The Banker Who Talks Too Much

Jamie Dimon, would you please please please please please stop talking! (About all the wrong issues, and none of the right ones.)

(H/t Ernest Hemingway.)

“Do we incessantly hear Jamie Dimon’s opinions because he is particularly insightful or consistently wise,” asked one of the many smart readers of the useful and free Executive Communication Report recently, “or is it because we have become conditioned to think we need to hear what he has to say?”

Good question!

I’ve actually been following the CEO of JPMorgan Chase since a writer who worked for me went to work for him, in employee communications at what was called Bank One and based in Chicago, almost a quarter century ago. Dimon was progressive, as far as CEOs went. “Great leaders always have this special sauce that is like a heavy dose of humanity, the ability to get people to follow them, even in the face of adversity, the ability to connect with people …. and the ability to treat big people the same as little people,” one of Dimon’s lieutenants told Vanity Fair for a profile in 2012. “One of Jamie’s favorite questions, when we’re talking about giving someone a big job here, he’ll say, ‘Would you want your child to work for that person?’”

He donated mostly to Democrats (and still does), even though he said 11 years ago, “I’ve gotten disturbed at some of the Democrats’ anti-business behavior, the attacks on work ethic and successful people.
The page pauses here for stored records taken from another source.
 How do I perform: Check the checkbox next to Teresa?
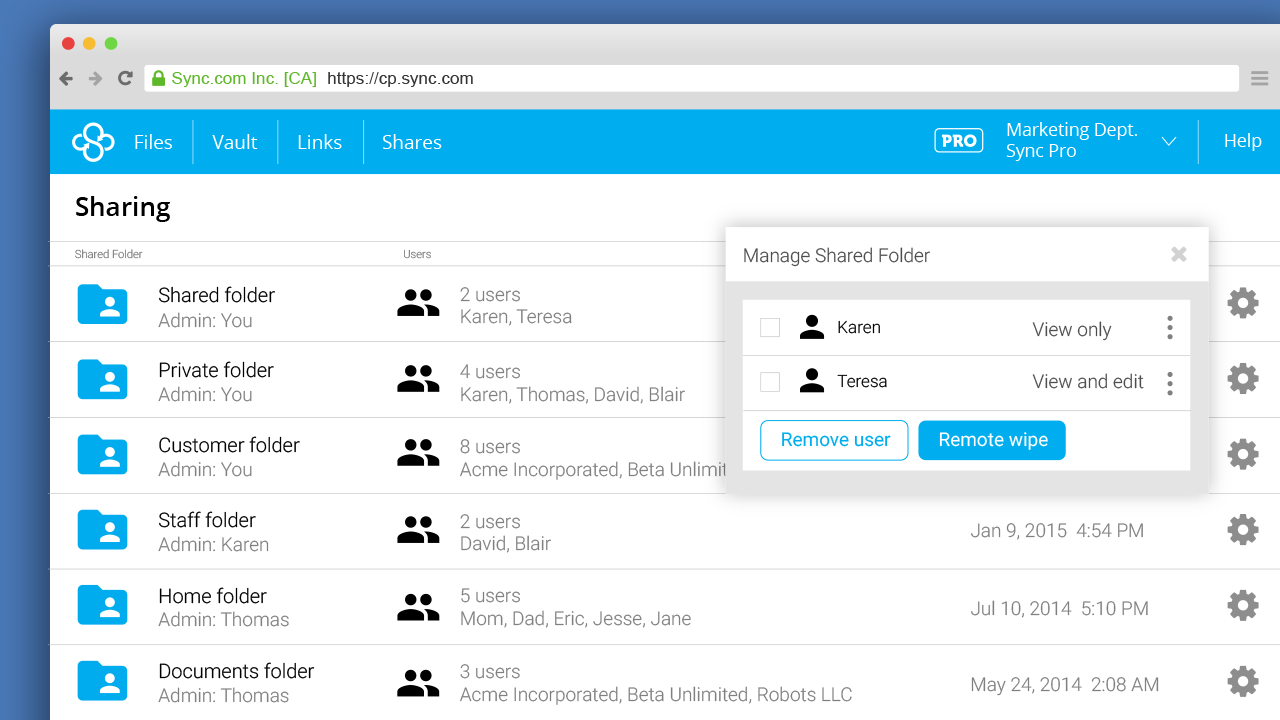pyautogui.click(x=769, y=381)
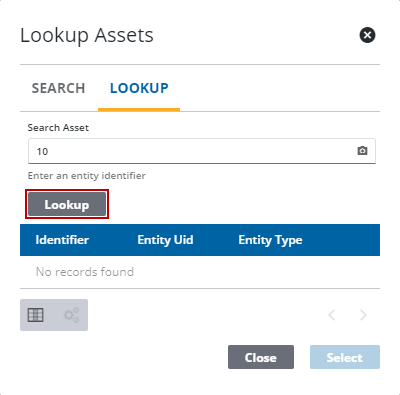This screenshot has width=400, height=395.
Task: Click the camera scan icon in search field
Action: click(x=362, y=151)
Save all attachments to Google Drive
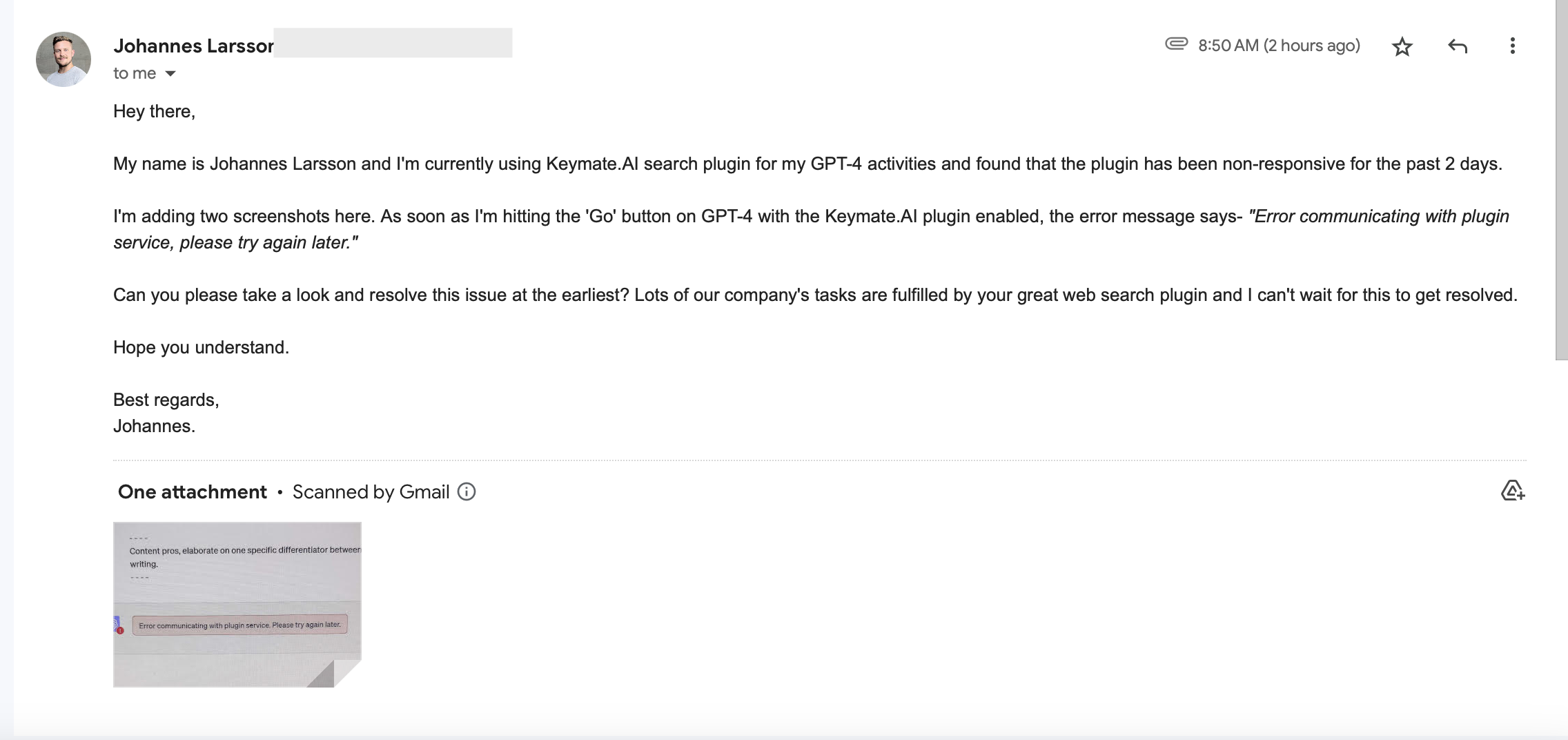This screenshot has width=1568, height=740. 1512,491
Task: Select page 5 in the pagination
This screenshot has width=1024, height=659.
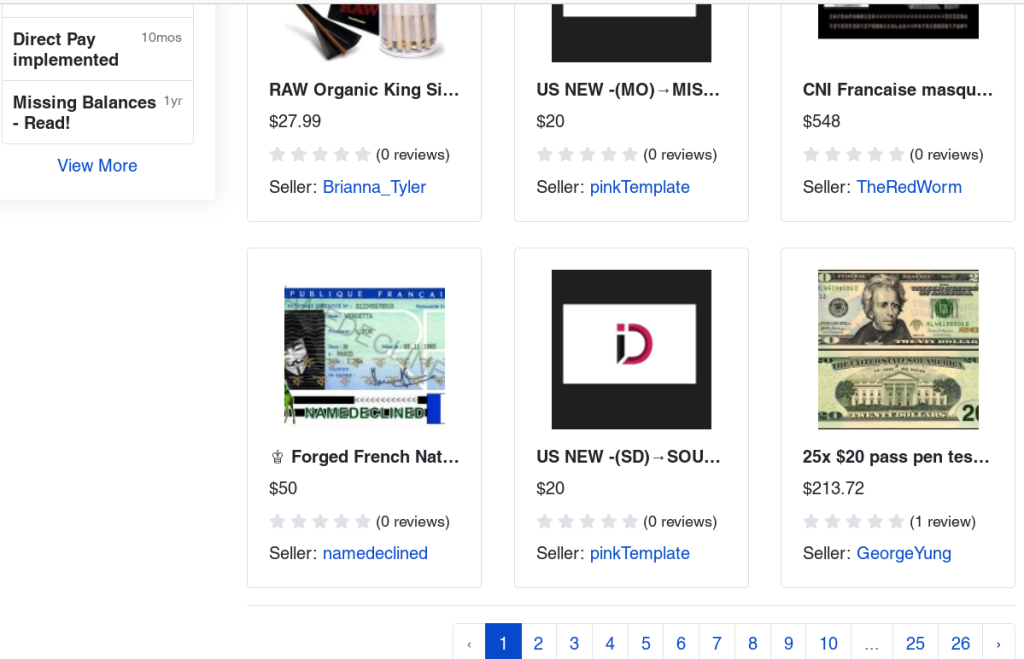Action: (645, 643)
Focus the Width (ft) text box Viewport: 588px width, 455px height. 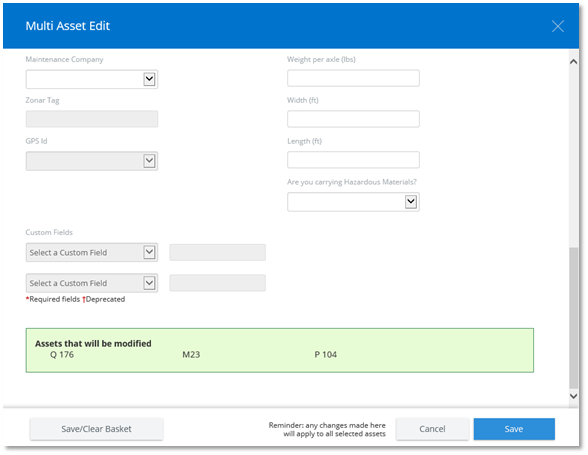click(353, 119)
I think it’s very counterproductive. … It doesn’t mean I don’t have their values. I want jobs. I want a more equitable society. I don’t mind paying higher taxes. … I do think we’re our brother’s keeper but I think that attacking that which creates all things, is not the right way to go about it.” 

A decade before the current Ayn Rand-in-Wonderland age of the “woke CEO,” Dimon was pretty widely respected. Even President Obama said nice things. “You know, keep in mind, though, there are a lot of banks that are actually pretty well managed, JP Morgan being a good example,” Obama said once. “Jamie Dimon, the CEO there—I don’t think he should be punished for doing a pretty good job managing an enormous portfolio.”

But somehow between then and now, Dimon fell in love with the sound of his own quotes, and now he will hold forth unhelpfully and often inaccurately on just about any subject, including many on which he is no more knowledgeable than the man on the moon.

“The thing I worry the most about is Ukraine,” Dimon said last week in a typically wide-ranging interview that was picked up by many media outlets. “It’s oil, gas, the leadership of the world, and our relationship with China—that is much more serious than the economic vibrations that we all have to deal with on a day-to-day basis.” 

That was a couple days before Silicon Valley Bank collapsed and the stock market tanked.

Dimon went on to prevaricate about the economy. “We could still have a soft landing,” he said. “A mild recession is possible, a harder recession is possible. I think there’s a good chance that inflation will come down, but not enough by the fourth quarter—the Fed may actually have to do more.”

Well that pretty much covers all the bases there, J-dog! We need a bank CEO to tell us that?

And finally, the CEO of the biggest bank in in the world used his prestigious platform to demonstrate his magnificent grasp of the obvious, opining that artificial intelligence “is a technology which is staggering. … To me this is extraordinary.”

Dimon should stick to commenting on issues that his gigantic bank can influence through its investments and policies (like the SVB collapse, about which he has said nothing). And he should speak mostly about how the bank is exerting that influence.

Credible leaders are a sign of a healthy society; a dearth of them is a sign of a sick one. Regarding leaders skeptically is smart, and disrespecting them automatically is adolescent. As I wrote in The Atlantic 11 years ago after the resignation of CIA Director David Petraeus, “As an American who likes to sleep at night, I try to take a more reverent attitude toward the people who pilot the institutions that try to keep our economy on its axis and our children safe from terrorists.”

But the leaders have to do their part, too. Both by speaking up when they have a unique and important insight to share—(for instance, on the regulation and insurance of banks, Jamie?)—and shutting up when they don’t.